§ HOW TO COMPLETE THIS TASK
Please copy out every line in the entries that includes the word "Open".

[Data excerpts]
****
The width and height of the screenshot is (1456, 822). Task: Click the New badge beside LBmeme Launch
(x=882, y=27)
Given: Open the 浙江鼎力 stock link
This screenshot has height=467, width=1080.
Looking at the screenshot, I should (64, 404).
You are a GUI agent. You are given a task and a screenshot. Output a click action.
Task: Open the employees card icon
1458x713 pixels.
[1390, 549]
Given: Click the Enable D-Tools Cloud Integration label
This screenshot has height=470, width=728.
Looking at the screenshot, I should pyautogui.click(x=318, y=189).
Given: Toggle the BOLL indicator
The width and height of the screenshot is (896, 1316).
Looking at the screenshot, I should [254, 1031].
****
§ REPLY TO THE TASK
Given: Open the 浙江鼎力 stock link
Task: Open the employees card icon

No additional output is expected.